If you or someone you know suffers from migraine headaches, you may have some idea of how debilitating they can be, but you may not be aware of their many possible underlying causes. In truth, there is still a lot of debate within the medical research community regarding what causes migraine headaches.
Genetic predisposition and environmental factors seem to be at the heart of most migraine onsets, as they can both cause the body to be susceptible to changes in the trigeminal nerve, which is one of the body’s major pain highways. If a trigger event causes a drop in the body’s serotonin level, the trigeminal nerve begins to release neuropeptides which travel to the brain and cause these severe headaches.
The actual triggers themselves are many and varied and the gap from trigger to migraine onset can be anywhere from an hour to a couple of days. Overall, the most common migraine triggers seem to be:
Hormonal Changes in Women
Changes in estrogen levels seem to be a cause of headaches in women who have a known history of migraines, with most headaches reported immediately prior to or during their periods, since there is a major drop in estrogen. There is also an increase in migraines reported during pregnancy and menopause. A corollary may exist in some women between the use of oral contraceptives or hormone replacement therapy and migraines.
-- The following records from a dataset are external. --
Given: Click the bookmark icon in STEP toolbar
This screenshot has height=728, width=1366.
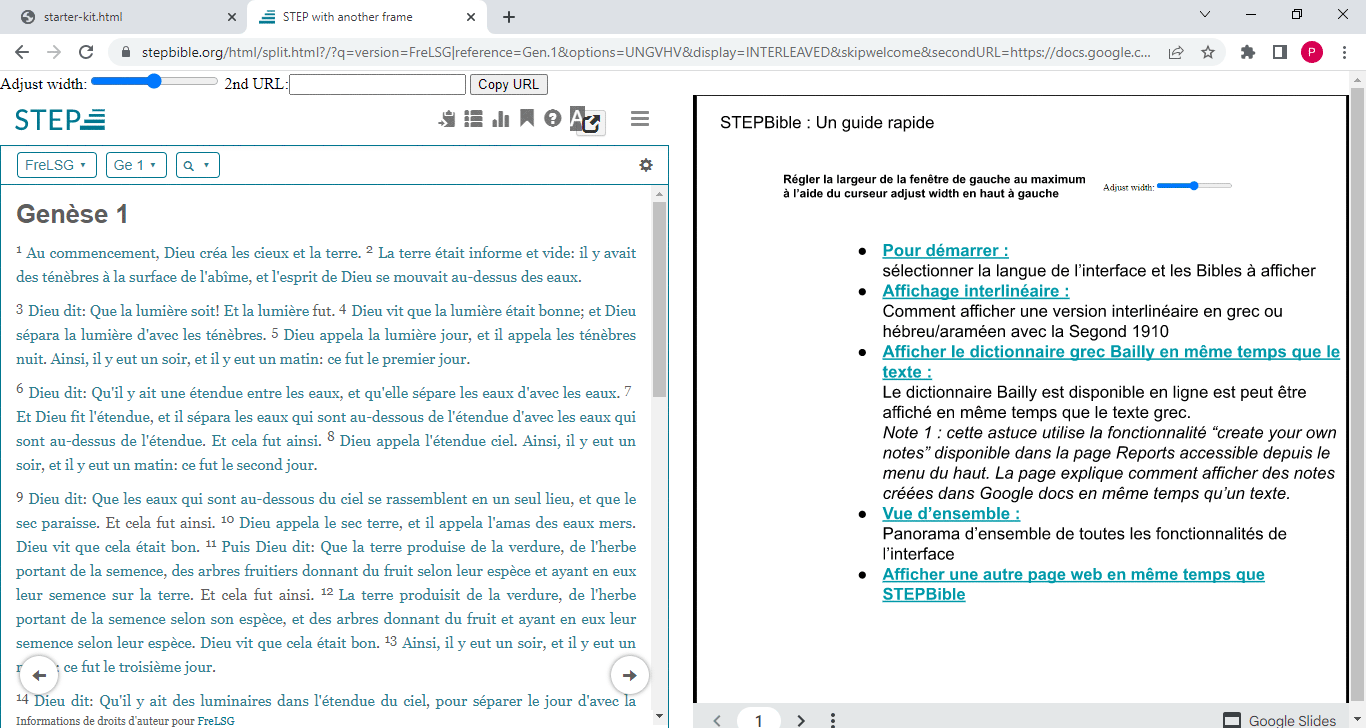Looking at the screenshot, I should 527,118.
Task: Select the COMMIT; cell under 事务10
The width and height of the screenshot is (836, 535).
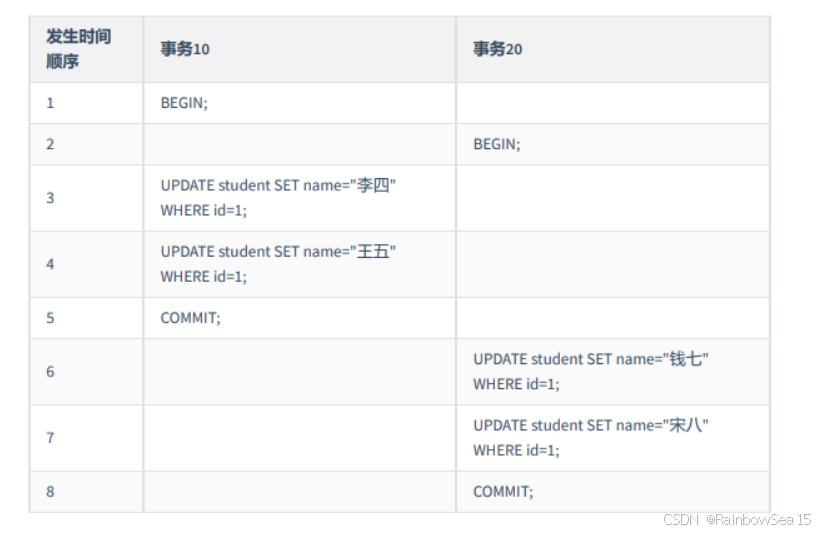Action: pos(190,318)
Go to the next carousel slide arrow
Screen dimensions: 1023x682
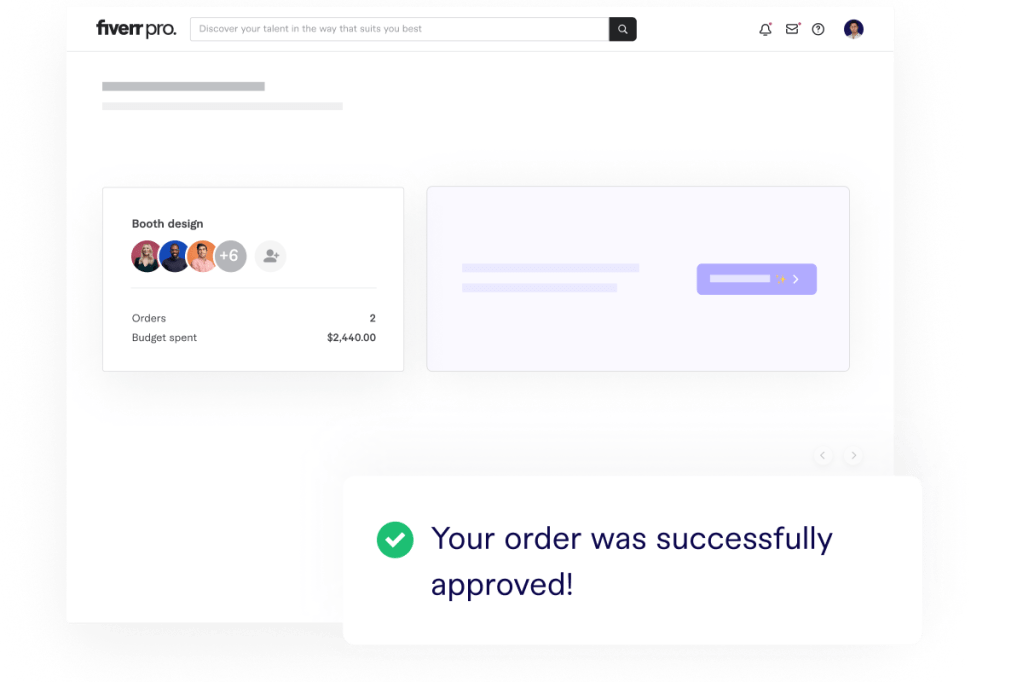click(853, 455)
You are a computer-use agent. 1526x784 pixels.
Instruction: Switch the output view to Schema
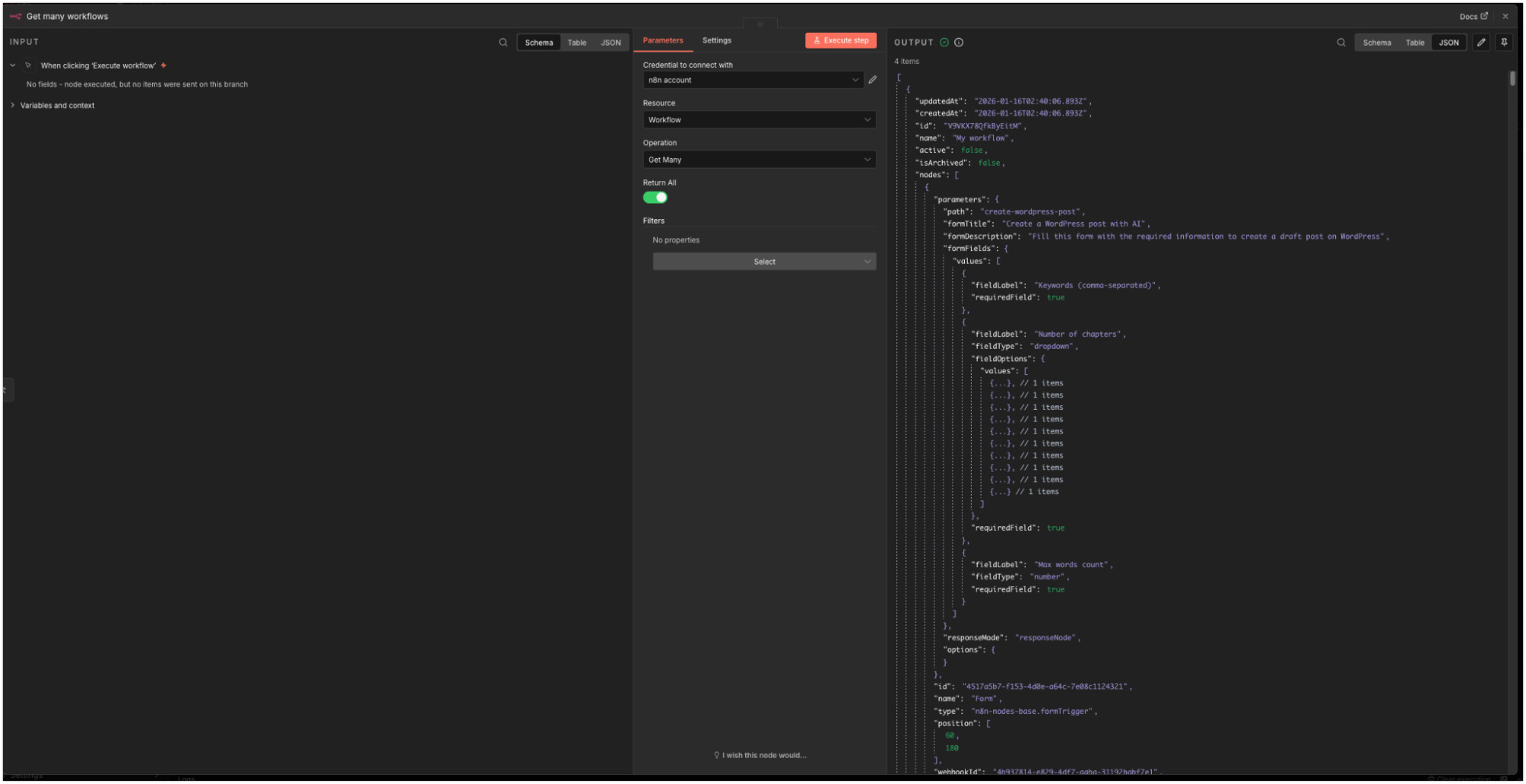1376,43
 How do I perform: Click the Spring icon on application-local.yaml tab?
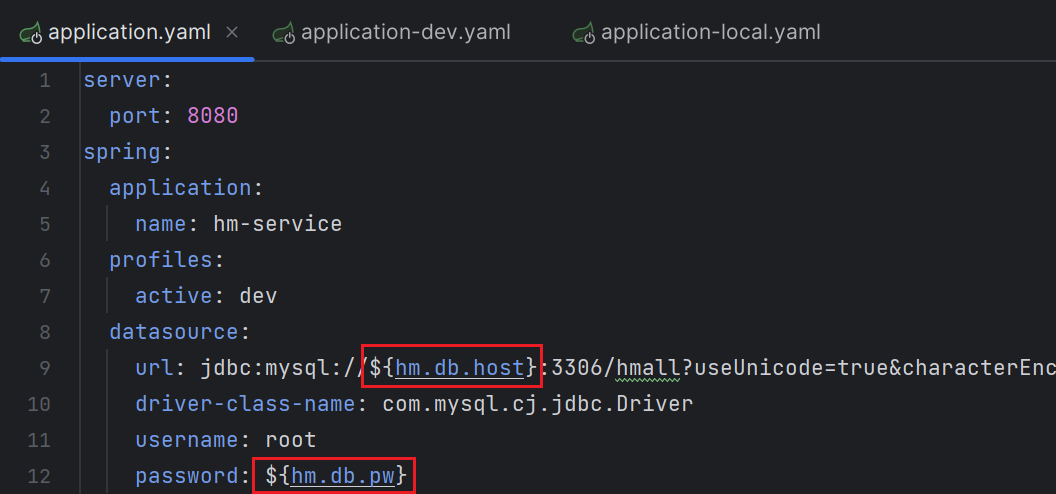583,32
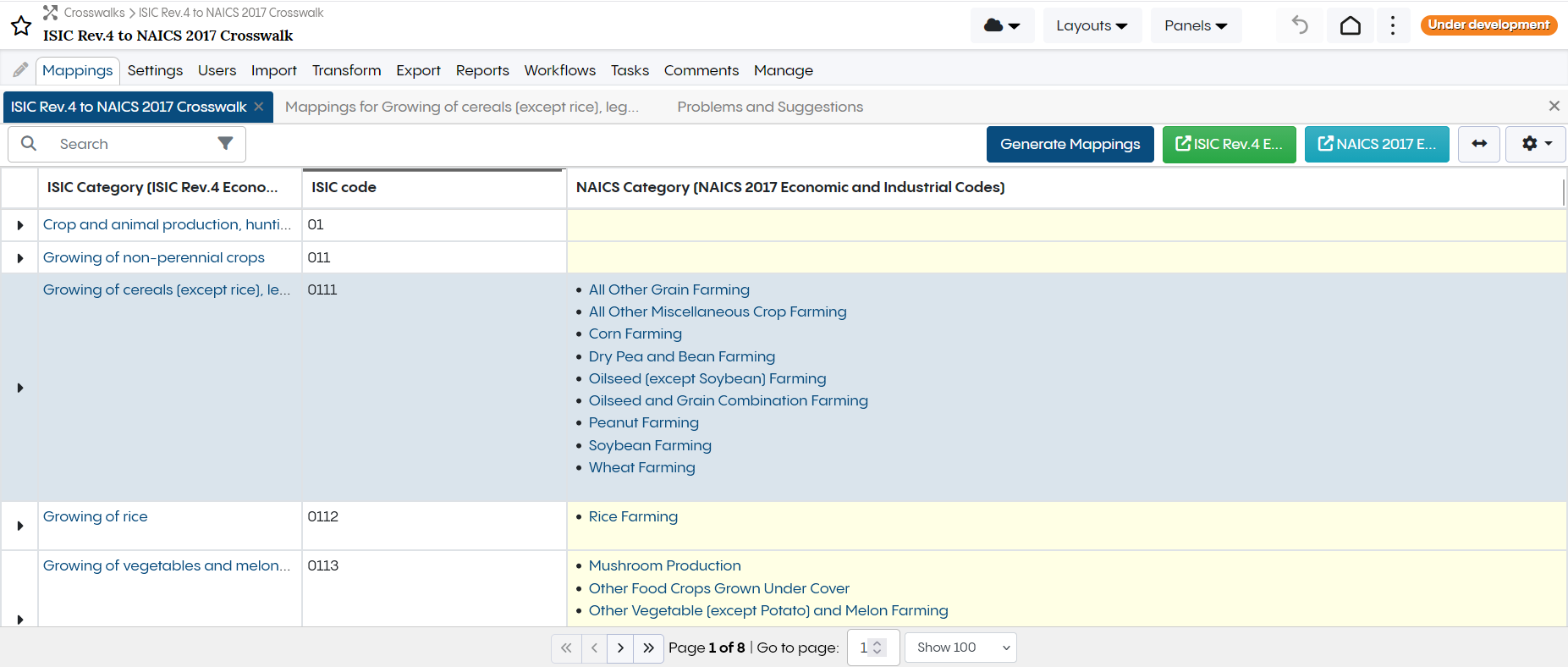Click the pencil edit icon
This screenshot has height=667, width=1568.
click(20, 70)
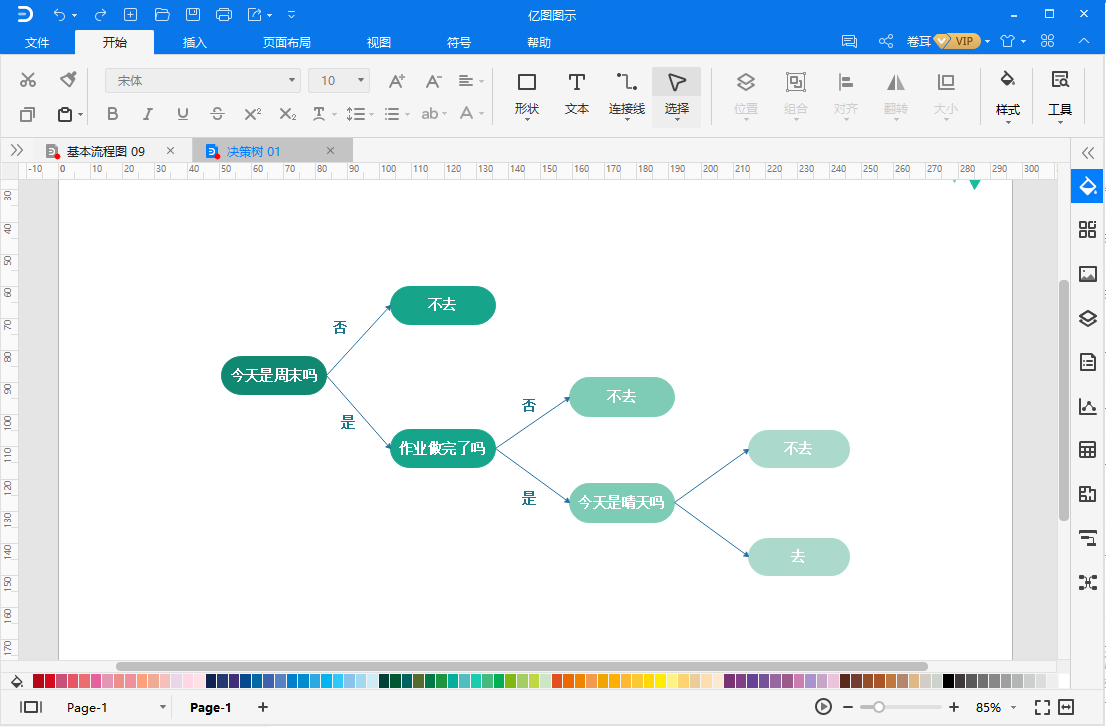Choose the Connector (连接线) tool
This screenshot has height=727, width=1106.
[627, 93]
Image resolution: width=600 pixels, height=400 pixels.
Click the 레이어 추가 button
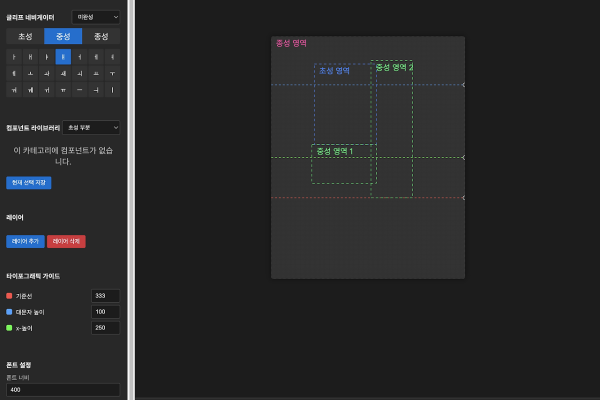(25, 241)
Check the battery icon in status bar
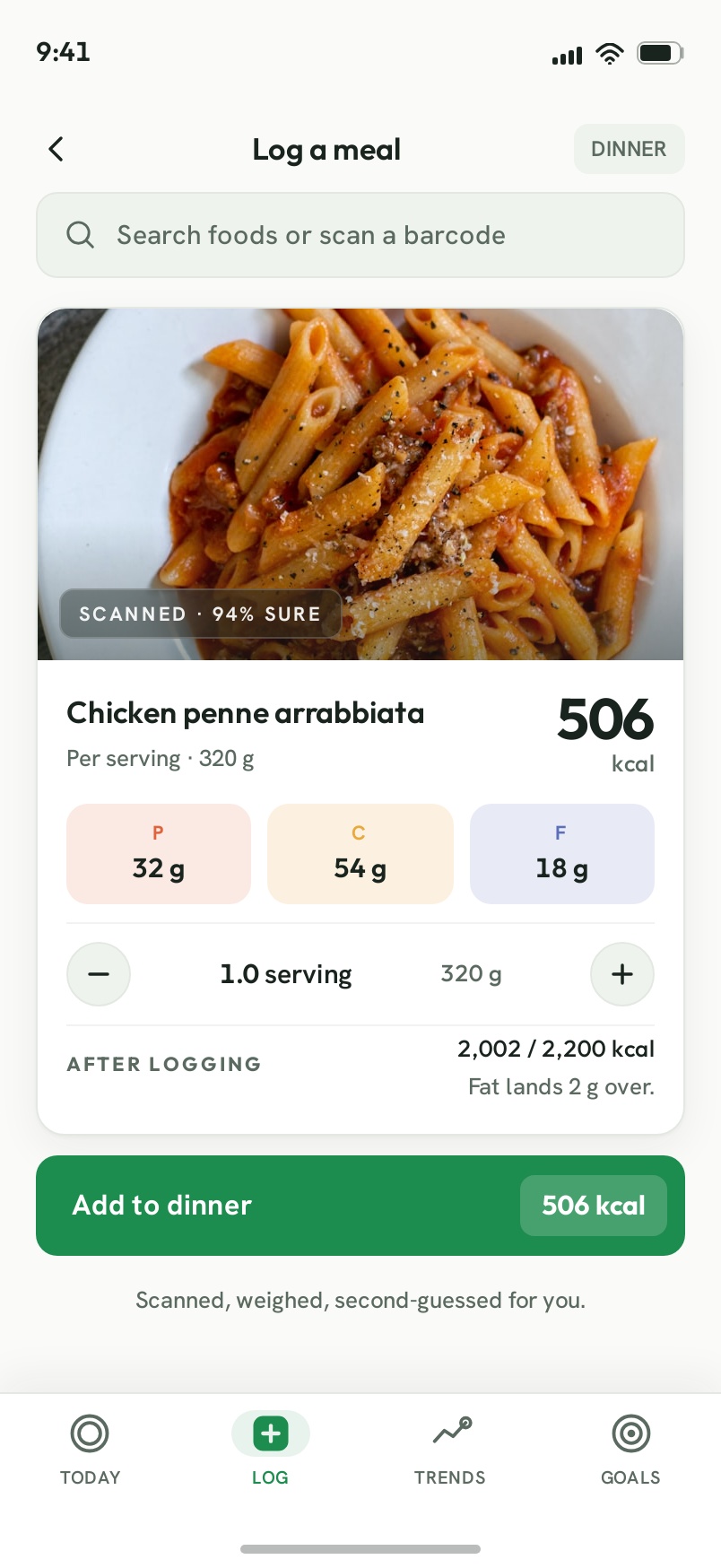The height and width of the screenshot is (1568, 721). tap(661, 53)
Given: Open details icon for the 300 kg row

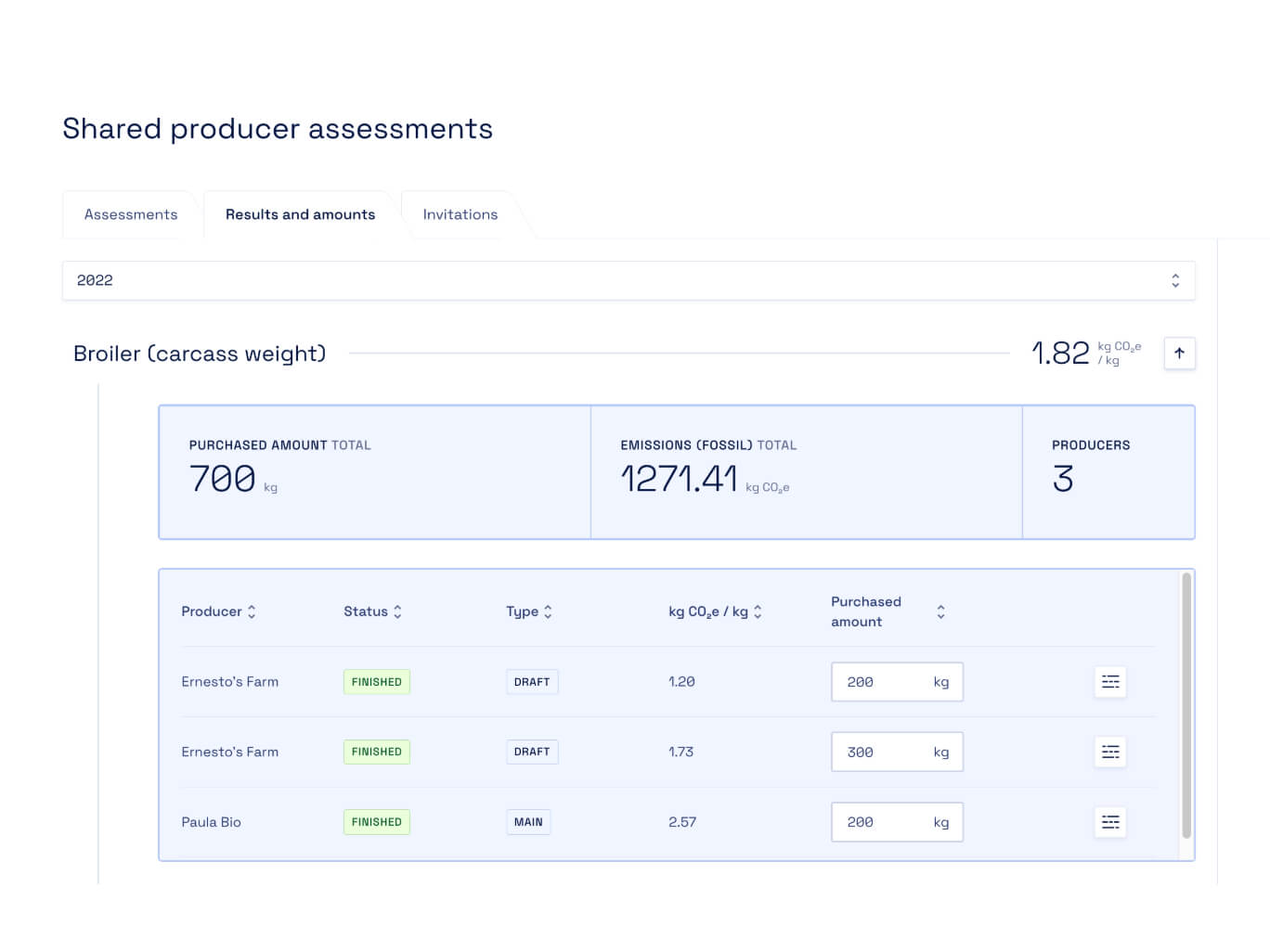Looking at the screenshot, I should tap(1110, 752).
This category most commonly includes chocolate, aspartame, monosodium glutamate, nitrites, aged cheese and alcohol as well as caffeine, although there are others.
Blood sugar levels can have a definite causal relationship with the number and severity of migraines an individual experiences. When blood sugar is low, the brain senses that it needs more fuel and, among other actions, it affects the concentrations of the hormones that control the size of blood vessels in the brain. When the vessels start to swell and contract, the brain reacts and you have the right conditions for a migraine headache. Keeping blood sugar levels consistent throughout the day is one way to limit migraines.
Loud noises, bright light (including the glare from the Sun), unusual odors (even pleasant ones), can all be migraine causes.
Fatigue, hunger, even jet lag can each be responsible for causing a migraine event.
Other possible triggers being considered are certain medications, changes in the environment such as weather, changes in sleep schedule, and stress in general.
One of the frustrations facing the medical community, as well as migraine sufferers themselves, is the fact that there is no specific test or exam that can be given to determine if an individual is indeed suffering from migraines. The best that can be done is to eliminate the possibility of other medical conditions by doing a full physical examination, possibly including an MRI, CT scan, or even a lumbar puncture. This can rule out other health issues such as sinus conditions, simple tension or even a brain disorder.
Whatever it is that triggers migraines, it’s easier to narrow down the causes by keeping a migraine journal, where the patient records when they have headaches, their severity and length as well as any possible contributing triggers.